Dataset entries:
------------------------
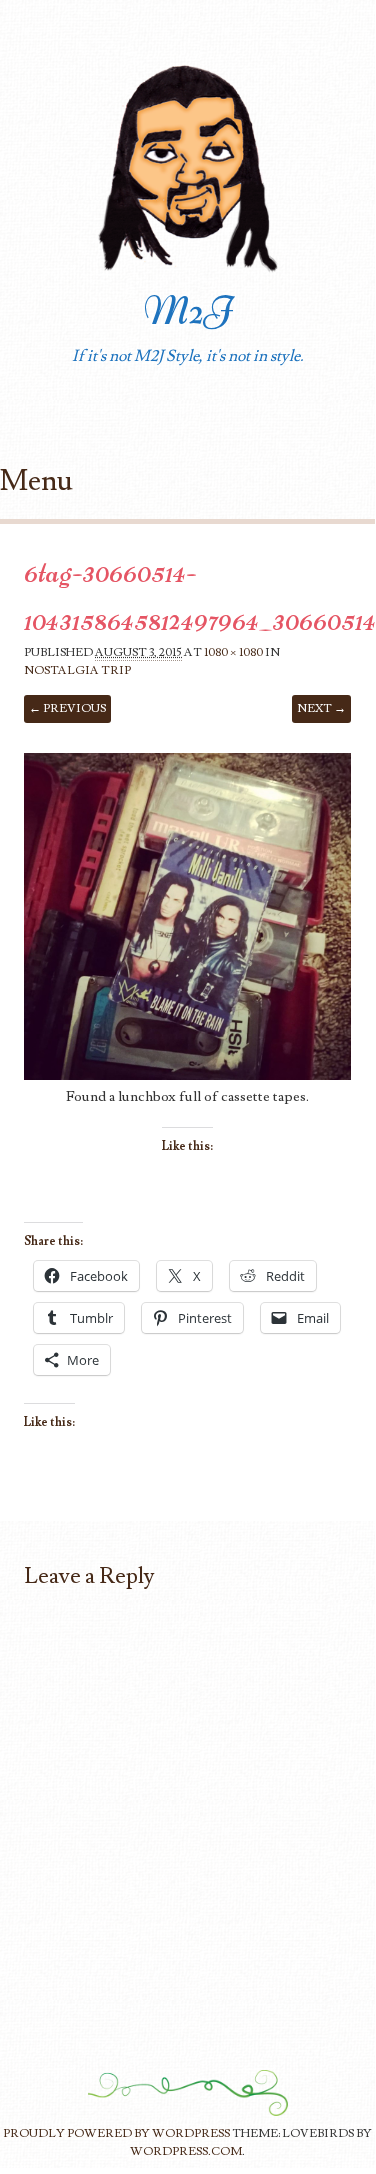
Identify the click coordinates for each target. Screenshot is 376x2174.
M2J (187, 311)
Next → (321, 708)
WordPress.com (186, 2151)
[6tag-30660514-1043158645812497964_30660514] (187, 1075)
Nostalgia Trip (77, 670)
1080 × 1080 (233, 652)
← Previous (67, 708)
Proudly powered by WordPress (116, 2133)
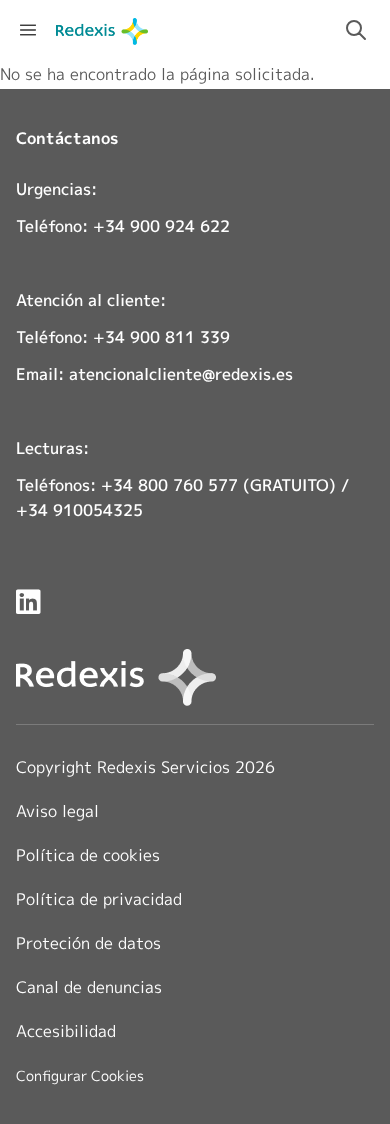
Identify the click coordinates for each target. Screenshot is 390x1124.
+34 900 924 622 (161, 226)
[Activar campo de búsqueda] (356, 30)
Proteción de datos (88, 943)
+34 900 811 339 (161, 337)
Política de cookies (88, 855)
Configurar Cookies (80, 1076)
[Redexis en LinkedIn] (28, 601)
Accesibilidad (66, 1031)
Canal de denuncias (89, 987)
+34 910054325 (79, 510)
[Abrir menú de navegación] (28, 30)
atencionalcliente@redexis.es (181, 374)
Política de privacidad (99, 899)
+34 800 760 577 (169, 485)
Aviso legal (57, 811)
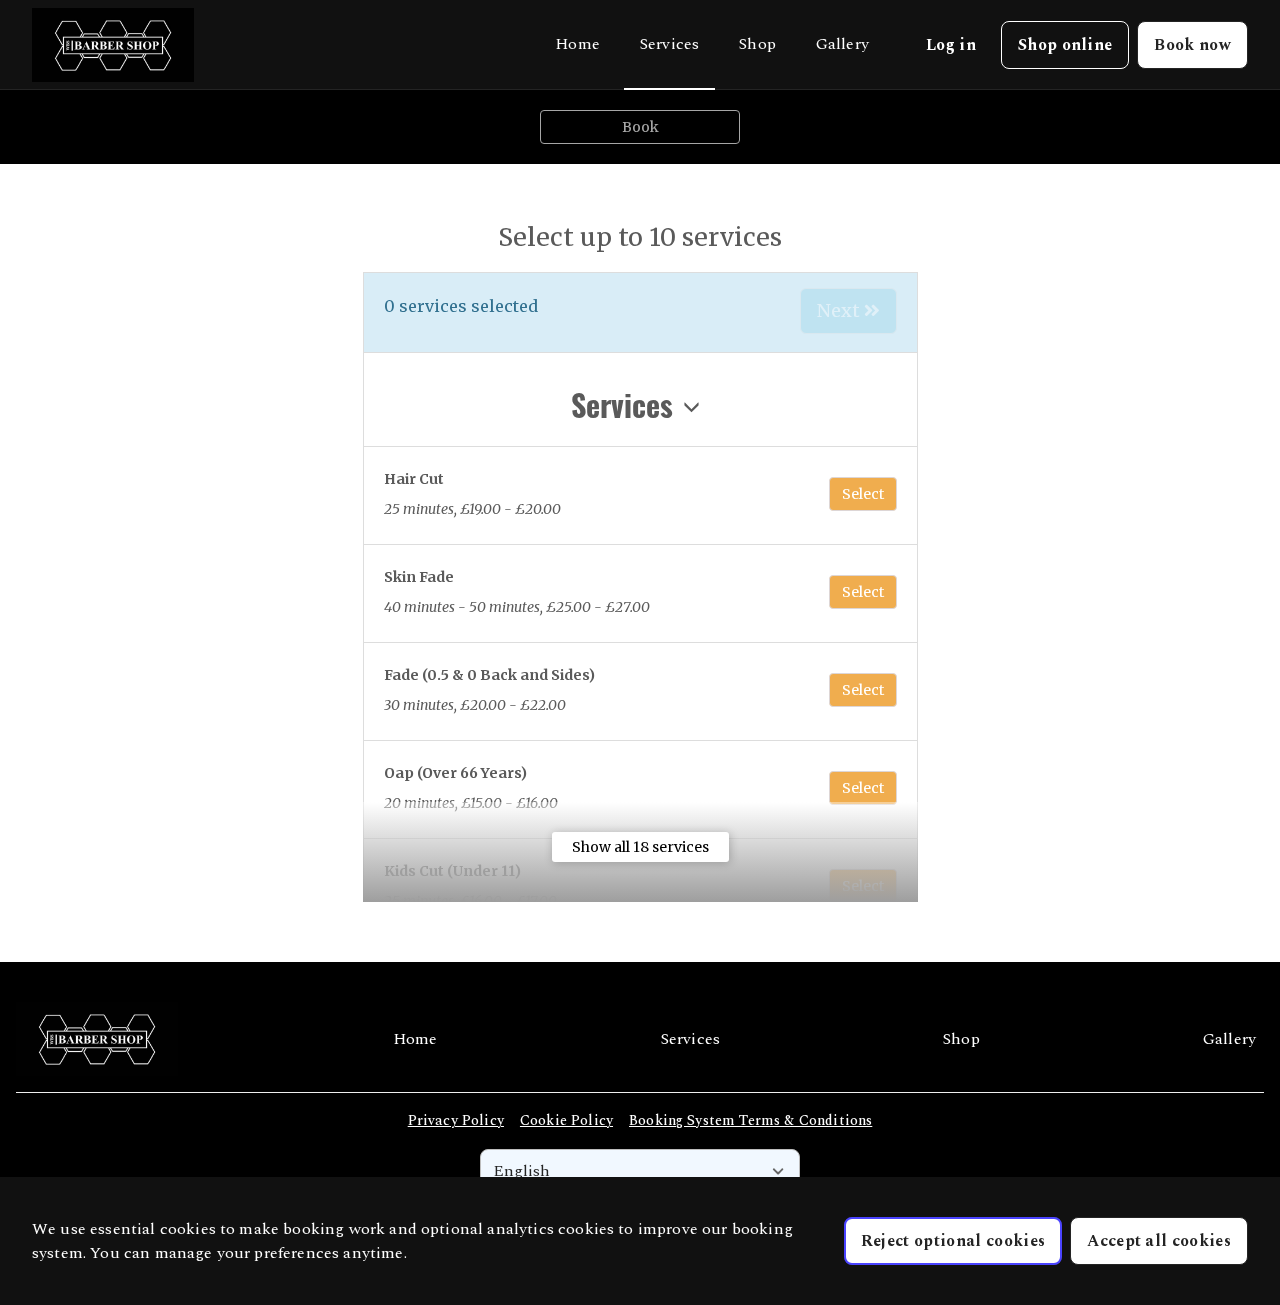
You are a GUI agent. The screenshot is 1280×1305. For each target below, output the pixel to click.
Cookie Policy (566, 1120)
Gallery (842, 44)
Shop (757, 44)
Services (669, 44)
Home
------------------------
Select and copy every line from the records that includes the word "WordPress".

[Solved exercise]:
WordPress.com (186, 2151)
Proudly powered by WordPress (116, 2133)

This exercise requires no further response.